2. Malala Yousafzai visited the White House
On October 11th Malala Yousafzai met privately with President Barak Obama, First Lady Michelle Obama, and their daughter Malia Obama. Yousafzai is the 16-year-old Pakistani student who was shot in the head by the Taliban for speaking out in support of the right of girls to attend school. President Obama and his family wanted to thank her for her inspiring work for girls’ education. During the visit Yousafzai expressed her concerns that U.S. drone attacks against targets in Pakistan are fueling terrorism. She, like others around the world, sees’ innocent people killed in these attacks, breeding resentment among the Pakistani public. She encouraged the President to refocus issues on education.
3. Medal of Honor awarded to Captain William D. Swenson
On October 15th, President Obama awarded Captain Swenson the military’s highest honor. Captain Swenson received the Medal of Honor for his courageous actions during an ambush in Afghanistan on September 8th, 2009. During the ambush Captain Swenson repeatedly called for air and artillery support, yet recieved none Despite not receiving any aid, Captain Swenson valiantly fought to save his comrades in the middle of a storm of bullets. He is the sixth living person to receive the Medal of Honor for service in the Iraq and Afghan wars.

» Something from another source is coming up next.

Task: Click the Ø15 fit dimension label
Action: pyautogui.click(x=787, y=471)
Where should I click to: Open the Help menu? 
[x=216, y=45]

4. The overshadowing of the rollout of Obamacare
One of the more ironic aspects of the government shutdown was that it overshadowed the rollout of the Affordable Care Act (widely known as Obamacare). Republicans in particular missed the spotlight opportunity to fault the program for the website glitches that hindered thousands of people as they tried to explore the online insurance marketplace at healthcare.gov. During a time when Americans should have been asking tough questions about the program, news outlets focused instead on the shutdown. Many Democrats argue that the glitches in the online program prove how many Americans want insurance. Despite perceived shortcomings and achievements during the rollout, the fact of the matter is that such issues were put on the backburner due to the shutdown.